ENTRIES SHOWN:
**********

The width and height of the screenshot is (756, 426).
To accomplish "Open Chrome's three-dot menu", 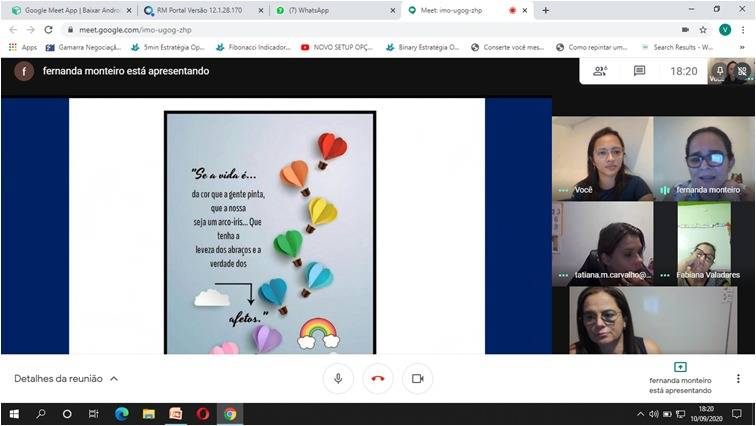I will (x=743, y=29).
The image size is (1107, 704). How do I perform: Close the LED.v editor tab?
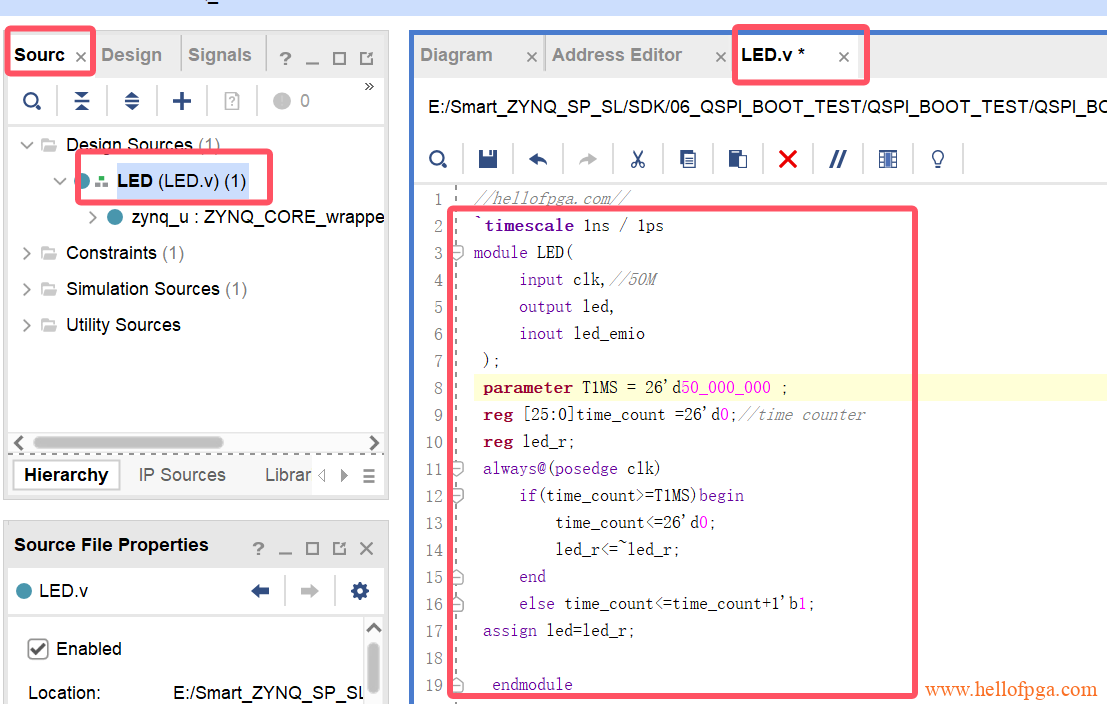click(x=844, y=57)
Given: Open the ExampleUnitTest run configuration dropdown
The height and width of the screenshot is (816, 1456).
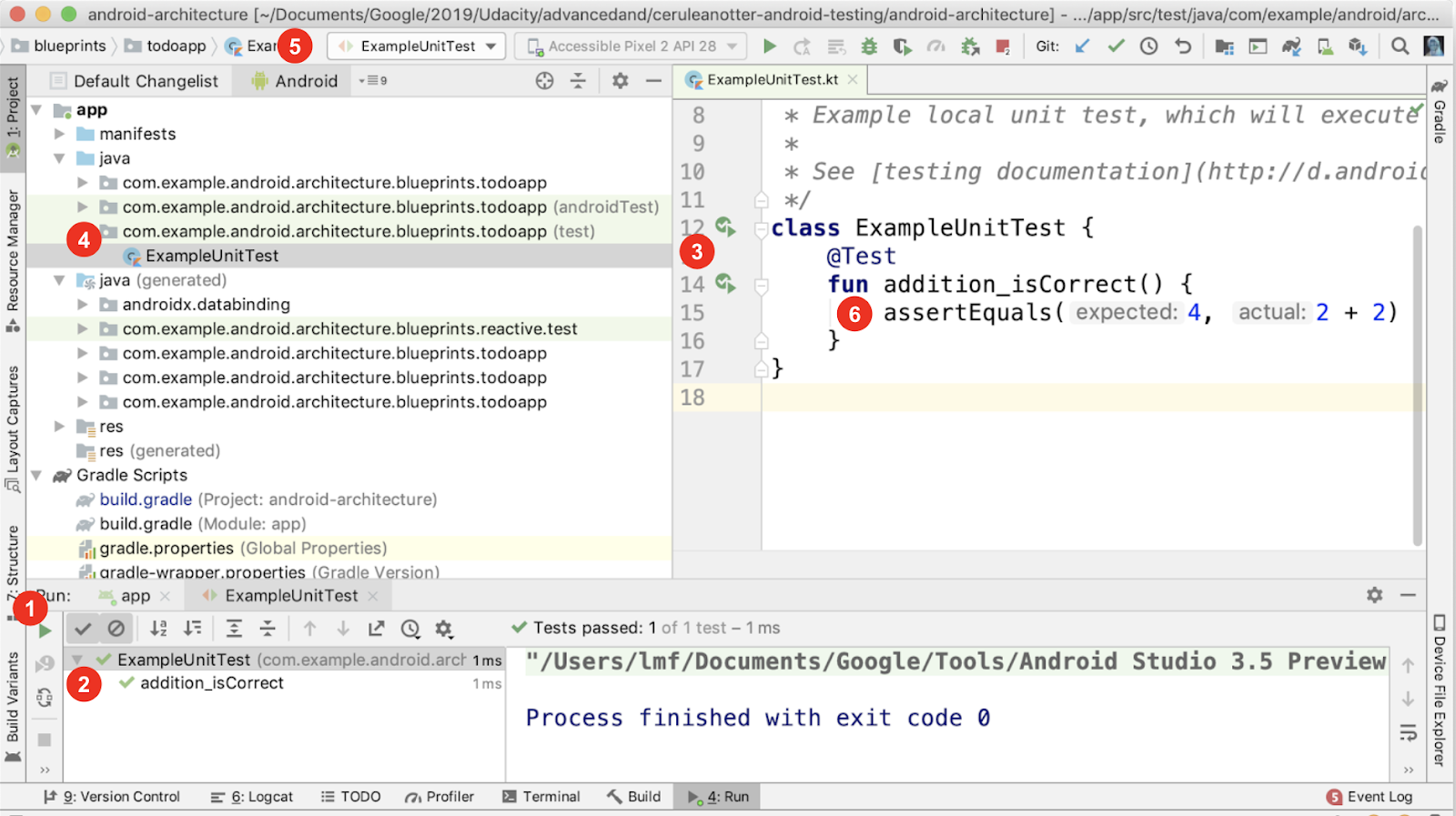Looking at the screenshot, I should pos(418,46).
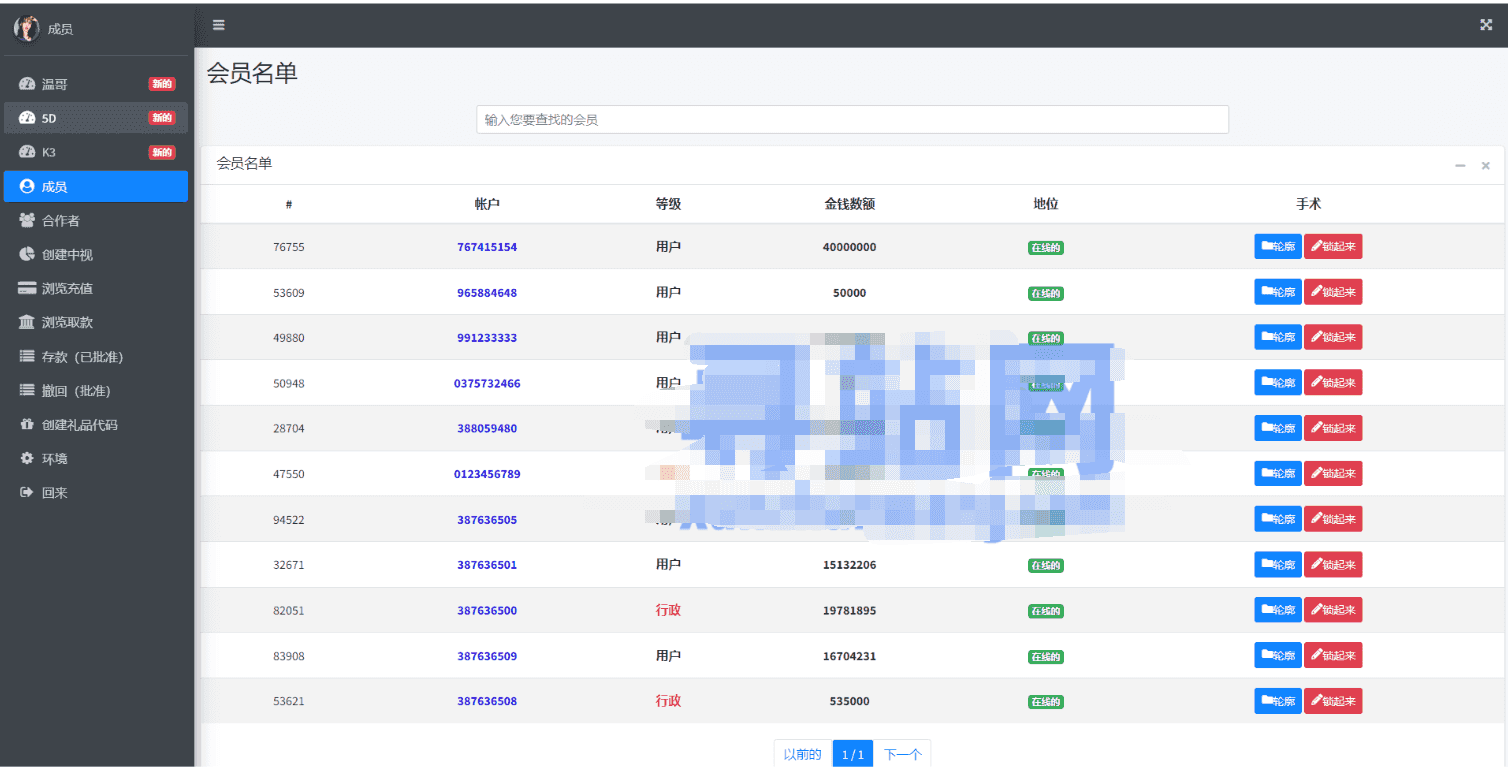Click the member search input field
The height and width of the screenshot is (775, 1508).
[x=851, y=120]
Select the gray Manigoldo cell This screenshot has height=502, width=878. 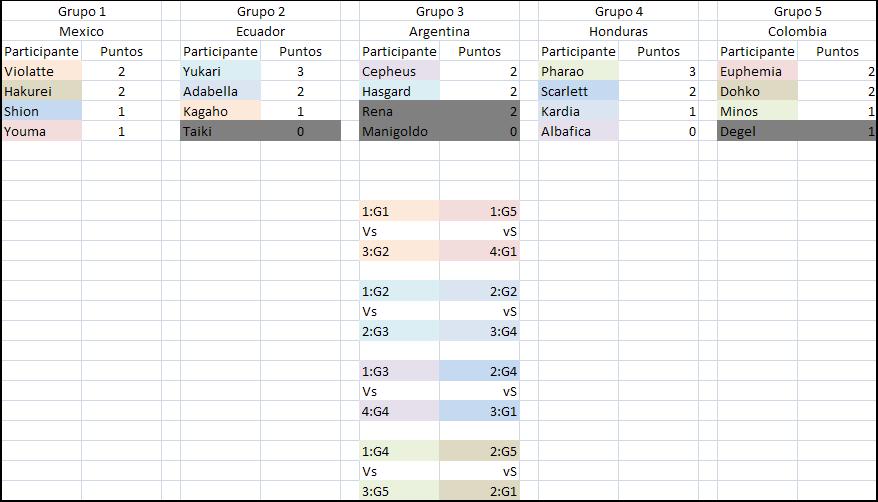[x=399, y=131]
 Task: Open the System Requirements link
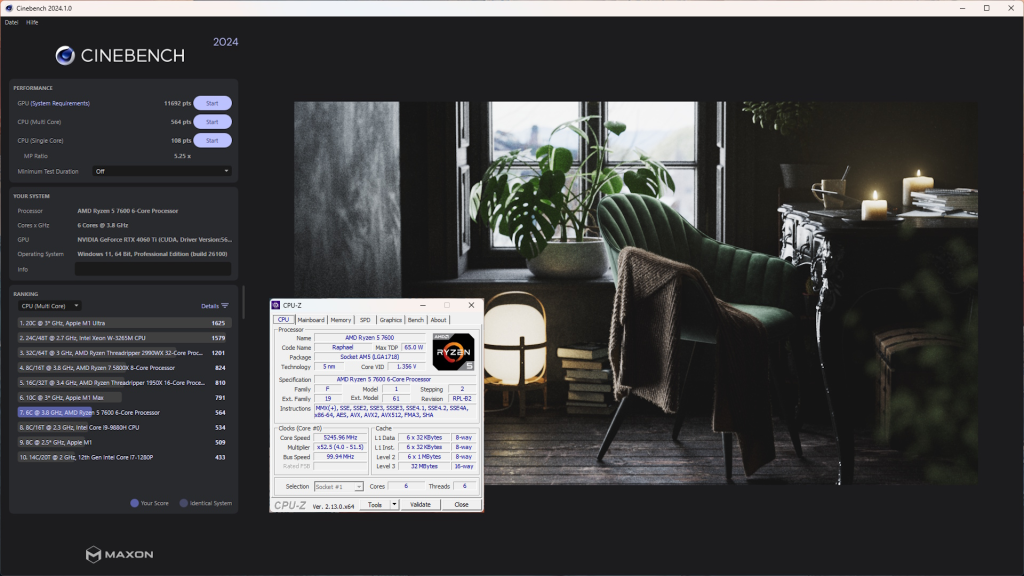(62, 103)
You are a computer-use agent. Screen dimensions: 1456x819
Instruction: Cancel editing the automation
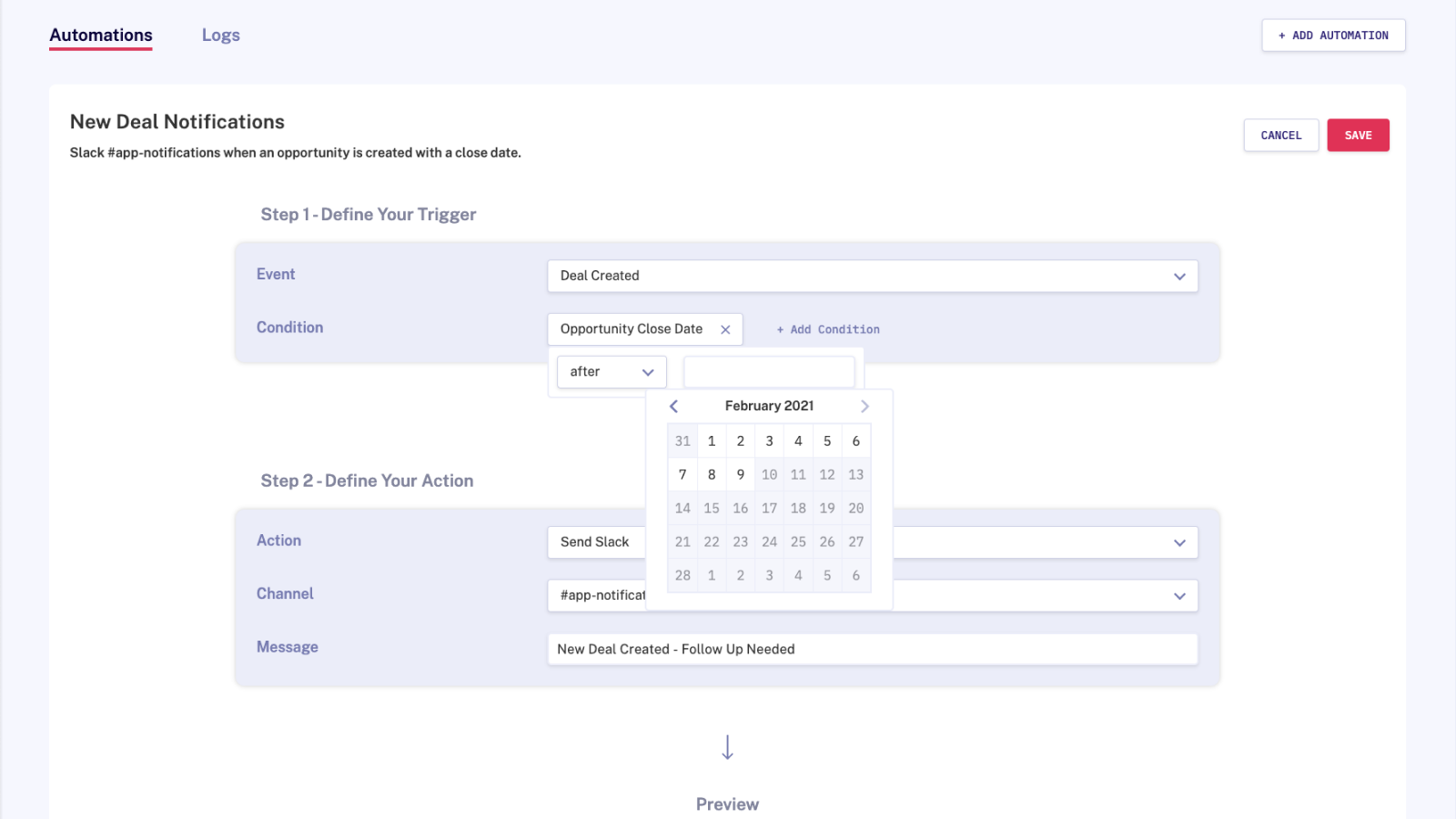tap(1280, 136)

**********

BRIEF:
With pictures left out, repeat exactly the lines from the line bearing "You are a computer-use" through the final line of the records above.

ANSWER BOX:
You are a computer-use agent. Screen dimensions: 1456x819
Instruction: Cancel editing the automation
tap(1280, 136)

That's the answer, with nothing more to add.